Rätikon is a range of mountains in central-eastern Alps located on the border between Switzerland and Austria. Its most appealing climbing parts are the south faces of the huge, 15km long rock wall, that offer the biggest number of difficult, multi-pitch routes in Switzerland and perhaps even in all the Alps. The wall is divided into two smaller regions: the western part, close to the village, Schluders and the Grüschner Älplï hut and the eastern part with Dorf St. Antönien and See von Partnun lake.

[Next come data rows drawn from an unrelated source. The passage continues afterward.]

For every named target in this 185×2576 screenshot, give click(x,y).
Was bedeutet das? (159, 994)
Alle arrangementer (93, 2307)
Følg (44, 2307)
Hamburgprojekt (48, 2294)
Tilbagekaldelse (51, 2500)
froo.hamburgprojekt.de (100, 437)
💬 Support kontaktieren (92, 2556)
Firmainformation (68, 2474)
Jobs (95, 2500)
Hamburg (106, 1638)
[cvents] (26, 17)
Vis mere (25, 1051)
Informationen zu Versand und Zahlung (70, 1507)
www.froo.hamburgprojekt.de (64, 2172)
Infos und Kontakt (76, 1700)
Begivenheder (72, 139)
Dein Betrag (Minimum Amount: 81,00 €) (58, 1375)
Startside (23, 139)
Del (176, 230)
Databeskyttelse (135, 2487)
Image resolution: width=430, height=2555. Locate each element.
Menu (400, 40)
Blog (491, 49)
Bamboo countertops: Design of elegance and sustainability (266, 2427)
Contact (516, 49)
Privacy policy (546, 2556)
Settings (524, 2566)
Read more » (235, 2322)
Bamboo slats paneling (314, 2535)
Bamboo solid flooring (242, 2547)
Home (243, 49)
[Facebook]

Climbing history of Rätikon
The history of first ascents in Rätikon region dates back to the XVIIth century. In 1610 David Pappus, Christa Barball and Claus Manall, all of them from Vorarlberg, climbed the highest peak of Rätikon , Schesaplana (2965m). By the year 1870 all highest mountains of this range had been climbed.
The beginning of the modern climbing era in Rätikon dates back to the 20’s and 30’s of the last century, when the south face of Drusenfluh, Kleiner and Grosser Drusenturm were climbed. The first ascent of Kleiner Drusenturm by south-east face was done in 1935 by Gerd Heinke and Horst Uilbrig. In 1954 Max Niedermann and W. Fleischmann established the classic Schwarzpfeiler on Grosser Drusenturm. The forthcoming years brought the appearance of another classic routes on Salzfluch and in 1957 Max Niedermann and P. Diener faced the Schijenfluh wall and did the first ascent of Westverschneidung.
It was not until 1974 when Vital Eggenberger and U. Hew opened the first route leading through the famous slabs of Kirchlispitze. The new route was named Via Pardutz (now 6c+), and many years later was re-equipped with bolts. Nowadays this route is one of the most beautiful and popular in the region.